Justiça vê manobra “fura-fila” de doentes e barra pagamento de UTI particular
“Pode me prender, mas não ia deixar minha mãe morrer”, diz Luciana
O drama da falta de leitos de UTI (Unidade de Terapia Intensiva) em Três Lagoas, a 338 km de Campo Grande, repercute na Justiça, que negou custear o tratamento de dois pacientes na rede particular sob justificativa de “fura-fila”.
Uma das famílias amarga conta de R$ 32 mil na rede privada. A outra comemora a melhora da paciente, mas não tem ideia de como pagar. “Pode me prender, mas não ia deixar minha mãe morrer esperando”, diz a filha da paciente.
Izabel Rodrigues Gama, 60 anos, teve sintomas gripais e na última quinta-feira (dia 18) foi ao Hospital Auxiliadora, que atende SUS (Sistema Único de Saúde) e particular. A paciente precisava de vaga na UTI, mas o hospital só tinha leito privado.
A filha Luciana Rodrigues Gama, 41 anos, fez um documento de próprio punho autorizando a internação particular. “Não tinha vaga pelo SUS e a minha mãe não ia morrer esperando. Pode me prender, o importante é a saúde da minha mãe”, diz. Desempregada, ela tem uma dívida de quase R$ 6 mil com o hospital. A mãe ficou três dias na UTI e agora segue o tratamento em leito clínico.

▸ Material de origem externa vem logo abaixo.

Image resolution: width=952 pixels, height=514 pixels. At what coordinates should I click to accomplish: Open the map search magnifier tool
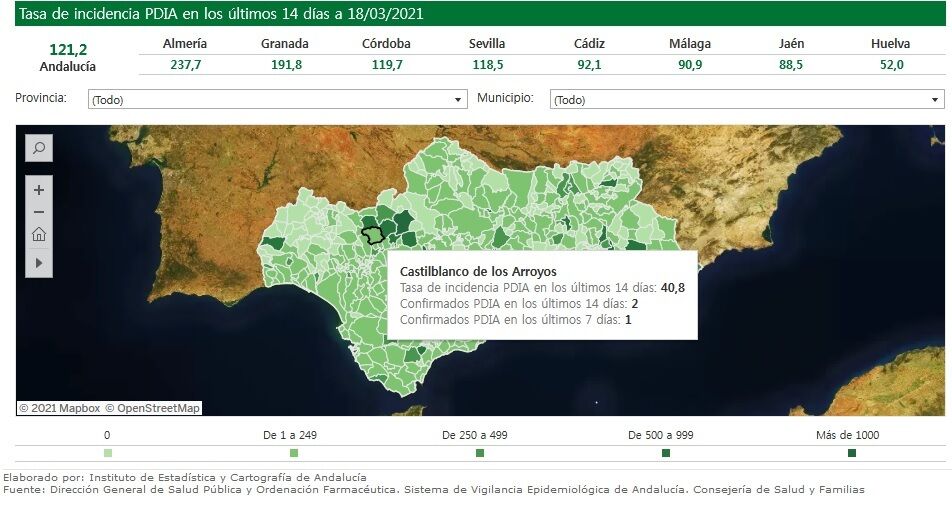[x=39, y=148]
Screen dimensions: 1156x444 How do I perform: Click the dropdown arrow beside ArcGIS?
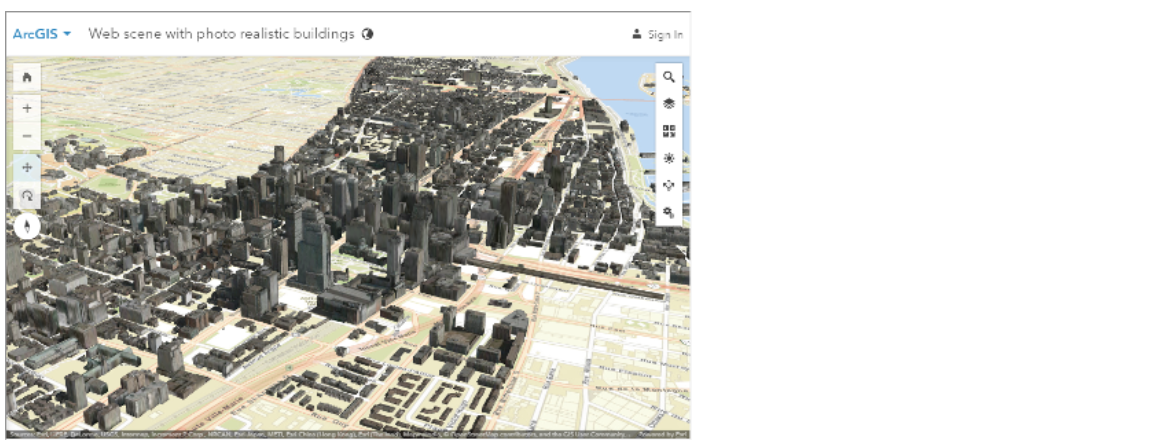67,34
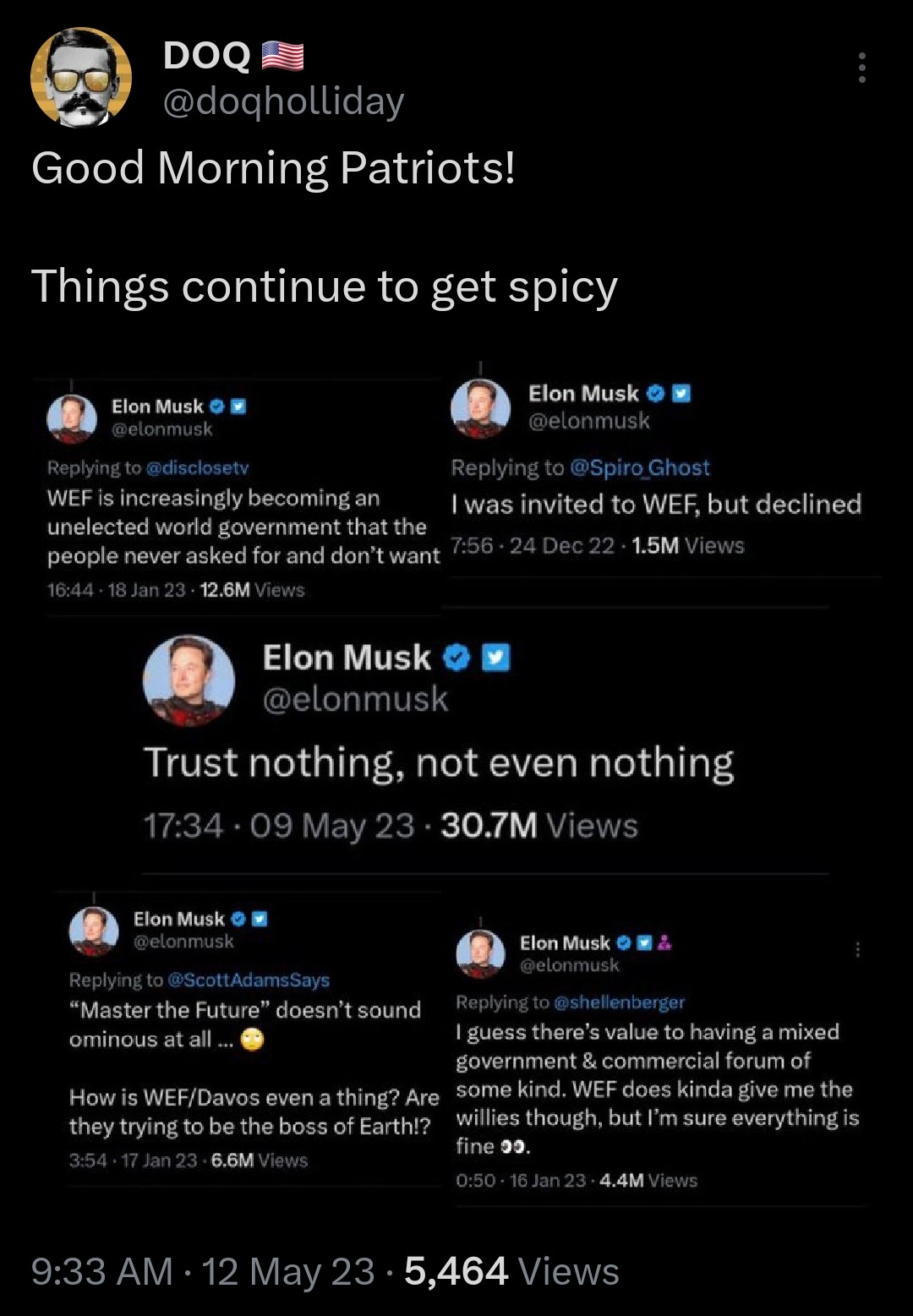Screen dimensions: 913x1316
Task: Tap DOQ's mustached profile avatar
Action: (x=81, y=78)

A filha acionou a Defensoria Pública, que pediu a vaga à Justiça. Mas a solicitação foi negada pela juíza Janine Rodrigues de Oliveira Trindade, da 1ª Vara do Juizado Especial Cível e Criminal.

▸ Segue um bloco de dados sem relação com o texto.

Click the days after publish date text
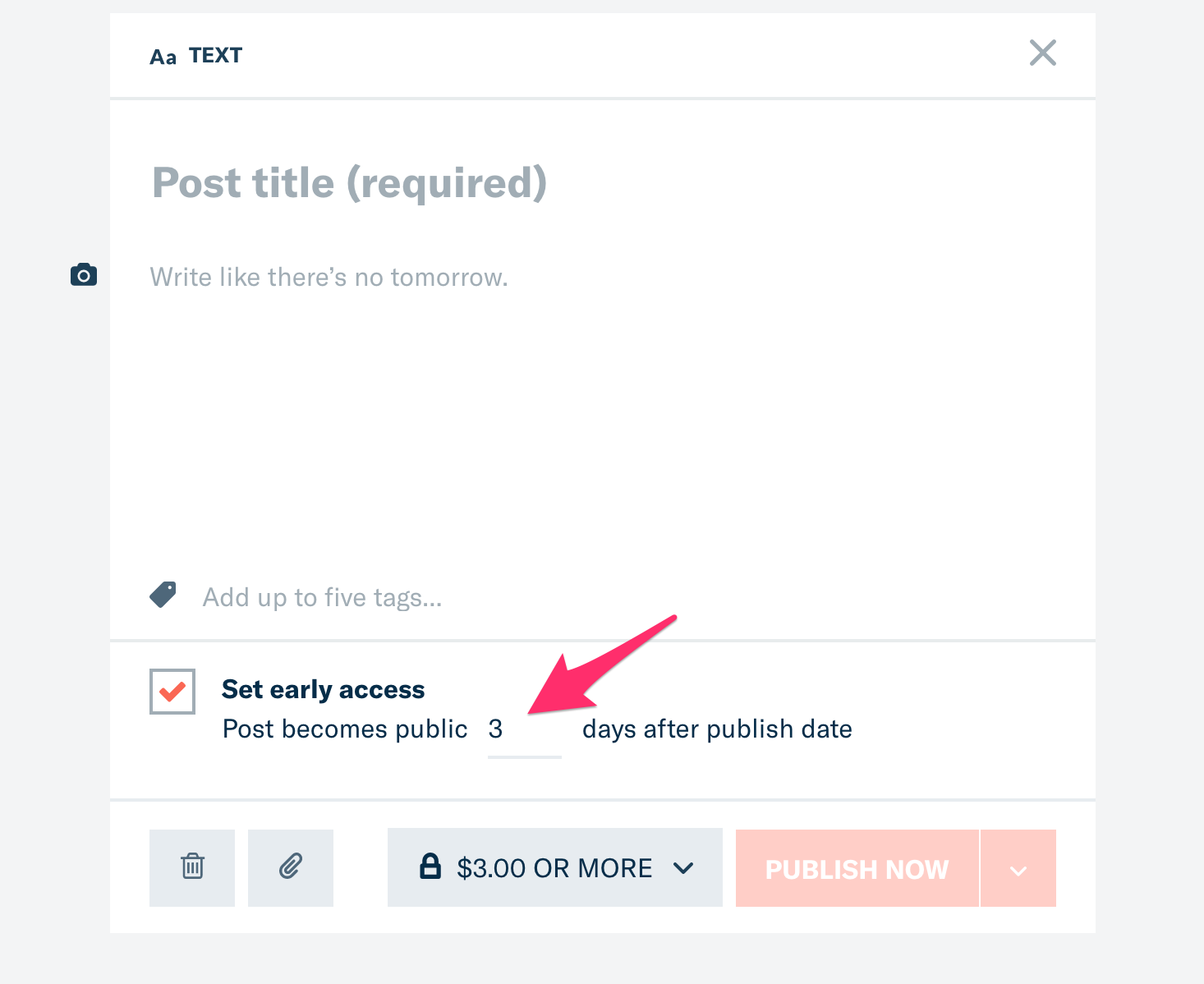 coord(717,729)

“Nesta hora de qualificada escassez de leitos, inclusive na rede privada, a concessão judicial de tutela provisória teria apenas o efeito nocivo de provocar alteração na ordem da fila, sem a garantia de que esta seria a decisão mais adequada, porque desconhecidas as condições de saúde dos demais pacientes necessitados de internação”, afirma a magistrada.

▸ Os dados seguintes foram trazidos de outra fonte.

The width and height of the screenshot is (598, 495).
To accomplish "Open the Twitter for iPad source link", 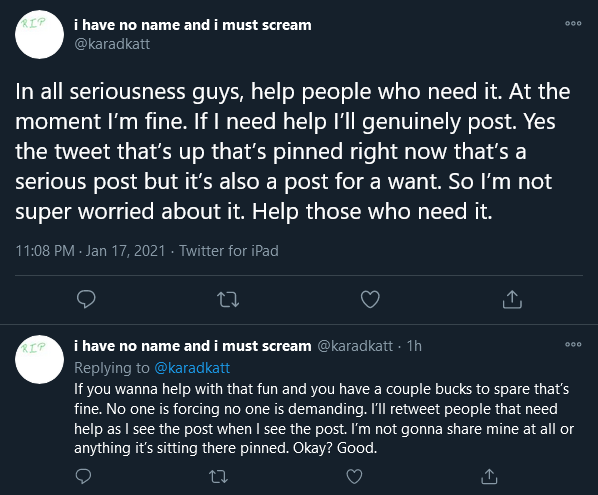I will [229, 251].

Pagamento negado – Na outra ação, está um paciente de 82 anos. Ele apresentou problemas de saúde e falta de ar no dia 19 de março. O paciente foi recusado na UPA e a família, desesperada, levou o idoso para o hospital da Cassems (Caixa de Assistência dos Servidores do Mato Grosso do Sul).
Os familiares pagaram R$ 3 mil pelo atendimento, mas a dívida já chega a R$ 32.342,44. A Defensoria Pública pediu que a Justiça ordenasse abertura de vaga na rede pública ou o custeio do leito de UTI na rede particular.
“A manutenção da saúde, e, destarte, da própria vida e dignidade, cuida-se de direito público subjetivo do autor, haja vista que sem o tratamento adequado intensivo, tal qual prescrito pelo médico que lhe assiste, não terá qualquer chance de sobreviver”, afirma a defensora Rita de Cássia Vendrami Pusch de Souza na ação.
Ao negar os pedidos da Defensoria Pública, a juíza Janine Rodrigues de Oliveira Trindade avaliou que neste período de verdadeira calamidade pública é preciso que o Judiciário exerça redobrado juízo para que intervenções, embora bem-intencionadas, não provoquem desorganização administrativa.
“O deferimento da medida pretendida implicaria, ainda, aval do Poder Judiciário para que a população em geral inicie seu tratamento junto à UTI privada e, depois, busque o respectivo custeio por parte dos entes públicos, em verdadeira manobra para ‘furar’ filas, em prejuízo ao erário e à coletividade”, afirma a magistrada. As ações são contra a prefeitura de Três Lagoas e o governo do Estado.